Live album by Trio 3
- Released: 2008
- Recorded: October 28, 2007
- Venue: The Sunset, Paris
- Genre: Free jazz
- Label: Merge 40
- Producer: Gérard Terronès

Trio 3 chronology
| Time Being (2006) | Wha's Nine: Live at the Sunset (2008) | Berne Concert (2009) |

= Wha's Nine: Live at the Sunset =

Wha's Nine: Live at the Sunset is a live album by Trio 3, a jazz group consisting of saxophonist Oliver Lake, bassist Reggie Workman and drummer Andrew Cyrille.

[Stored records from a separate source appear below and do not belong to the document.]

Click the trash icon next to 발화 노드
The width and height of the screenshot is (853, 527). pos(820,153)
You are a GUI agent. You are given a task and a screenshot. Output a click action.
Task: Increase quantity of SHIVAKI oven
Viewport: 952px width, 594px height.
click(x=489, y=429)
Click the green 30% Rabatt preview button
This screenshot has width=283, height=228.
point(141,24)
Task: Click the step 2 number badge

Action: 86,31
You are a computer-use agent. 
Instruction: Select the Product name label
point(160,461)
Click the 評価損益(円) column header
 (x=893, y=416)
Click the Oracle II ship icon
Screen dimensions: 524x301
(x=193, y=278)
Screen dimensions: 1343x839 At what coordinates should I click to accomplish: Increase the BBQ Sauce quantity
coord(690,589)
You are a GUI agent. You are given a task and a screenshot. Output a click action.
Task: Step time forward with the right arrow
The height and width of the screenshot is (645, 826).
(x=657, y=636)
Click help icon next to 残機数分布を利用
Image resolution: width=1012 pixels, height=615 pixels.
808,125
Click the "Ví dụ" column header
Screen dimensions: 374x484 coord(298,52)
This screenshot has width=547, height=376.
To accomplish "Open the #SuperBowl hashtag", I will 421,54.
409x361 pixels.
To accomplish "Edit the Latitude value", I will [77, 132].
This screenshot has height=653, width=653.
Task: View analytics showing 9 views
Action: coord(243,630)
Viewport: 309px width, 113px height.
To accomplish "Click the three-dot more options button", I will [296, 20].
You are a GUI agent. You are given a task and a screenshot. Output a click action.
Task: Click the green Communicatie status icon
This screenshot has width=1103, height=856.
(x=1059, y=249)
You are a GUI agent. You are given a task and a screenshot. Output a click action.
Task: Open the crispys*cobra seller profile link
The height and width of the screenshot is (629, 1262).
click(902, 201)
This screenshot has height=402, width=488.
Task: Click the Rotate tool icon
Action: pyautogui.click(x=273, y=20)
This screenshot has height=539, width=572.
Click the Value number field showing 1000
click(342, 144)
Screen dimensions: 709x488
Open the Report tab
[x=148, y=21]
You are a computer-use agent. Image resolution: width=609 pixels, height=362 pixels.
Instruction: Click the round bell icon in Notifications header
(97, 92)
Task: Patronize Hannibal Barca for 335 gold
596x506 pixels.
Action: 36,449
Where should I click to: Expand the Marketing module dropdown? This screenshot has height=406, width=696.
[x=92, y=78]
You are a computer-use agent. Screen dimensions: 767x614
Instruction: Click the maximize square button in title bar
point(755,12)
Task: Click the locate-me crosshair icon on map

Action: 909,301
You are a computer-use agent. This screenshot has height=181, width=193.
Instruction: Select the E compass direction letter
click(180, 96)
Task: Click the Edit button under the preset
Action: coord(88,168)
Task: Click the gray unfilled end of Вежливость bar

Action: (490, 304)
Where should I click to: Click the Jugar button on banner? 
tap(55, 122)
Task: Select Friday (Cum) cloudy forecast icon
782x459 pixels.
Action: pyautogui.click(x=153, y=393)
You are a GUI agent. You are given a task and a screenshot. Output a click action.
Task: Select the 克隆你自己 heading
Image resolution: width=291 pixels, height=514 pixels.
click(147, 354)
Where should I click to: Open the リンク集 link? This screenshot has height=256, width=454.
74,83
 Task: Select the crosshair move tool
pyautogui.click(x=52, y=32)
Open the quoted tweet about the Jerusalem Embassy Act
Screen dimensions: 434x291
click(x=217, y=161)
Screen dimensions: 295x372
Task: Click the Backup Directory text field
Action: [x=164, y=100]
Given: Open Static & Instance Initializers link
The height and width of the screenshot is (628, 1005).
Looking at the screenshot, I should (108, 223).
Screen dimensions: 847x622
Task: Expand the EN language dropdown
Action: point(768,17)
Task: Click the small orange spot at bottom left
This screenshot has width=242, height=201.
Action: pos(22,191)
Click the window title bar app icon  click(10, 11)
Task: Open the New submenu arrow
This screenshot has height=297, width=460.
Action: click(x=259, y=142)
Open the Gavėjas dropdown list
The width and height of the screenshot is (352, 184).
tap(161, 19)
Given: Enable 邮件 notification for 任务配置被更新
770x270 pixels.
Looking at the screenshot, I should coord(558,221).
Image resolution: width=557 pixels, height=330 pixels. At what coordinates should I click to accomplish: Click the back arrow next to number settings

It was recorded at The Sunset in Paris in October 2007, and was released in 2008 by Marge Records.

==Reception==

A reviewer for All About Jazz called the album "a gem of a document," and wrote: "Trio 3's collective development finds each member commonly orbiting the others' contributions with empathy solidified over two decades... Its upbeat theme incorporates all the elements that make Trio 3... one of the best small groups performing—and recording... today."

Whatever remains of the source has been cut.